(今日は私がソファーね)

 いそいそとソファーに向かったアリアの手をフレディが引く。

「アリア、どこ行くの?」
「へっ? ソファーに……」

 フレディに引き止められ、首を傾げるアリア。

「一緒に寝るに決まってるでしょ」
「ふえっ!?」

 フレディの言葉にアリアは飛び上がった。

「夫婦なんだから」
「で、でででで、でもっ……」

 戸惑うアリアにフレディはクスリと笑う。

「何もしないから、安心して? ほら、お仕事なんだから」

 「仕事」というワードに、アリアはおずおずとフレディの方へ足を向ける。

「きゃっ!」

 急にフレディに手を引っ張られ、アリアはベッドにフレディごと倒れてしまう。

「フ、フフフ、フレディ様?」

 ベッドに横になり、フレディと至近距離で顔が向かい合う。

「アリア、可愛い……」

(ひえっ!)

 甘い顔、甘い言葉を発すると、フレディはアリアの額にキスをした。

「……誰も見てませんよ?」
「……バカだな」

 額から唇を離したフレディにアリアが言うと、彼は愛しそうな顔でアリアを見つめた。

(ひ、ひえ……フレディ様、演技が白熱すぎます……)

 顔を赤くするアリアを見たフレディは、少しムッとした表情を見せると、アリアをぎゅうと抱き締めた。

「君が今何を考えているか、わかるぞ……」
「はあ……」
「まあ、そういう方向で良いと言ったのは俺だしね」
「はあ……」

 フレディの呆れた声が耳元に響く。
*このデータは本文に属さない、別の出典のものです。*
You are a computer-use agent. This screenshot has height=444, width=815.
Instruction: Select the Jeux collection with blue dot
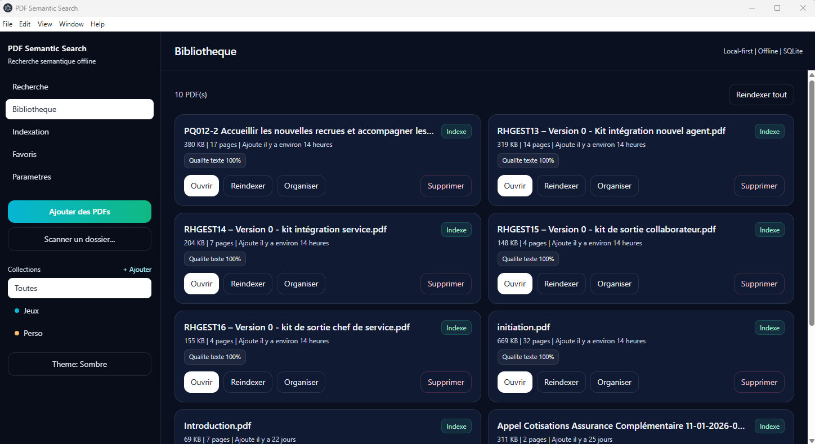point(31,311)
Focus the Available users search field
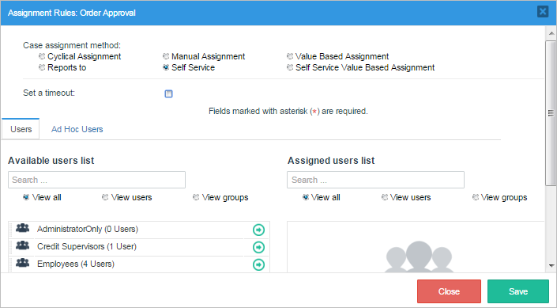Screen dimensions: 557x308 tap(96, 180)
アリアは訳もわからず生半可な返事をするしかなかった。

「そういえば、今日の料理も美味しかった」
「本当ですか?!」

 フレディの言葉にアリアは喜々として身体を起こす。

「ああ。君は料理も上手なんだね」
「も?」

 フレディがくすりと笑いながら言うので、アリアは首を傾げる。

「悪役令嬢の演技も大したもんだよ」

 悪役令嬢を褒められた、そう思ったアリアの顔が輝く。

「まったく、君は……」

 嬉しそうなアリアにフレディが苦笑する。すると、アリアの目からは大粒の涙がこぼれ落ちた。